Screaming headline decries union thoughtfulness

by folkbum

The federal government is sending a fairly significant chunk of funds toward the Milwaukee Public Schools to be spent over the next two years. This money is part of the so-called "stimulus" package, which is designed to get money into communities, putting people to work and saving jobs--at least until the money runs out after 2011. The theory is that either the economy will be better by then and the jobs will be sustainable, or the projects funded will be temporary or one-time sorts of deals.

One of the district administration's proposed ways to spend the funds--these temporary stimulus funds designed to pay for new jobs or save lost jobs--is apparently to extend the school day for K through 8, upping the pay of K-8 teachers in return.

At first glance, you might think this is the sort of thing the selfish, greedy union bastards would love--more money for us! you might imagine them saying. Well, if your image of the union is that we're a bunch of selfish, greedy bastards then I suppose that makes sense. But that's not actually true of us. Instead, the union has pointed out that this proposal has some problems. Consider:
• Jobs saved spending money this way: 0. Jobs created spending money this way: 0.
• The funds are temporary; the teachers would take a pay cut in two years, the schedule would change back in two years, or taxpayers would be on the hook for the higher salaries in two years. None of those options sounds reasonable.
• More of the same is just more, not better. The extra time is supposed to be for math instruction, but there's no word on how we're going to better prepare our K-8 teachers--probably almost none of whom have math degrees or expertise in the subject--to be better math teachers.
Parents thought the idea was a bad one, too, and in fact support union-proposed ideas like smaller classes (which would also be unsustainable with stimulus funds, but at least wouldn't be more of the same) and finding ways to get disruptive students out of classrooms.
And then the superintendent lays this one on us:
In an interview, Andrekopoulos said he was concerned that employees are not acting like they will be part of solving the spending problems.

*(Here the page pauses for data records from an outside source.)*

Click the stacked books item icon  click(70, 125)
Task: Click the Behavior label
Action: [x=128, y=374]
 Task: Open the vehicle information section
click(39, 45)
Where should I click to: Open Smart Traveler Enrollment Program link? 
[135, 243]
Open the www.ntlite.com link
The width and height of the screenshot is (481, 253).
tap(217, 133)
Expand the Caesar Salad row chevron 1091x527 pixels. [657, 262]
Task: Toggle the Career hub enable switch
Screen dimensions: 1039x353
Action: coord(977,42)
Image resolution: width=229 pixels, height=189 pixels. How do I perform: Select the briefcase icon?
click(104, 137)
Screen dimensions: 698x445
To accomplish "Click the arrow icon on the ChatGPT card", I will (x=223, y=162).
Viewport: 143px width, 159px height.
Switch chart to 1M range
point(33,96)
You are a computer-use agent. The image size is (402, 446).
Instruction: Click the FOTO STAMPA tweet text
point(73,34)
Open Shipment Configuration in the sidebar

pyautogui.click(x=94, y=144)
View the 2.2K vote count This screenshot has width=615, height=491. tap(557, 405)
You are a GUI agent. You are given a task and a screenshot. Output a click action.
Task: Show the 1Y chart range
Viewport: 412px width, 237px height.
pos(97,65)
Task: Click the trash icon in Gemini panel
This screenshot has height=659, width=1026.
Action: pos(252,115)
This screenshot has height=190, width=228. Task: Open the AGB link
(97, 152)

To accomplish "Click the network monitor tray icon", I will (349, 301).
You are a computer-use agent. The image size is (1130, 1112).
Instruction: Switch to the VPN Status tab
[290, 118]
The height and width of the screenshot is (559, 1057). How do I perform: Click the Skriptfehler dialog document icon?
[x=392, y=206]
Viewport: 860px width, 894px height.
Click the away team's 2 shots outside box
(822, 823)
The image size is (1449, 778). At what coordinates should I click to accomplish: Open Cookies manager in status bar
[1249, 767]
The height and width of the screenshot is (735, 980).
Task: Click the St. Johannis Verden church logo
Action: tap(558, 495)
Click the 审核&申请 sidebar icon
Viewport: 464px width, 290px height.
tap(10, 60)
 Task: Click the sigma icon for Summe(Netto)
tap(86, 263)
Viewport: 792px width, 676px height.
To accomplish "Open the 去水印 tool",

"If they are not part of the solution, there isn't a place for them to have jobs in the future," Andrekopoulos said. "People have to get to the place where they realize there isn't going to be more money here."
Whoa Nelly! The union is the one wanting to spend money? Let's look at what the proposal from the administration said again, just a few paragraphs earlier in the story:
The MPS chief said Thursday night that the union rejected adding 25 minutes to the school day for teaching math at all elementary and kindergarten-through-eighth grade schools. The union also rejected a proposal that would give all teachers six additional hours a month to work on improving programs in their schools. In both cases, teachers would have been paid for the additional time in line with their hourly rate of pay.
The administration wants to pay 4,000+ K-8 teachers for an extra 2.5 hours a week; the administration wants to pay all 6,000+ teachers in the district for an extra six hours a month of planning time; and the union is somehow the side in this that doesn't understand there's no money to spend?

Seriously, how does that make even a lick of sense?

So, anyway, what's the headline to the story? Is it "Superintendent rejects will of parents and demands more of same"? Is it, "In budget crunch, Superintendent proposes more money to teachers"? No, it's "MPS teachers reject longer day for more pay."

I ask again, how does that even make a lick of sense?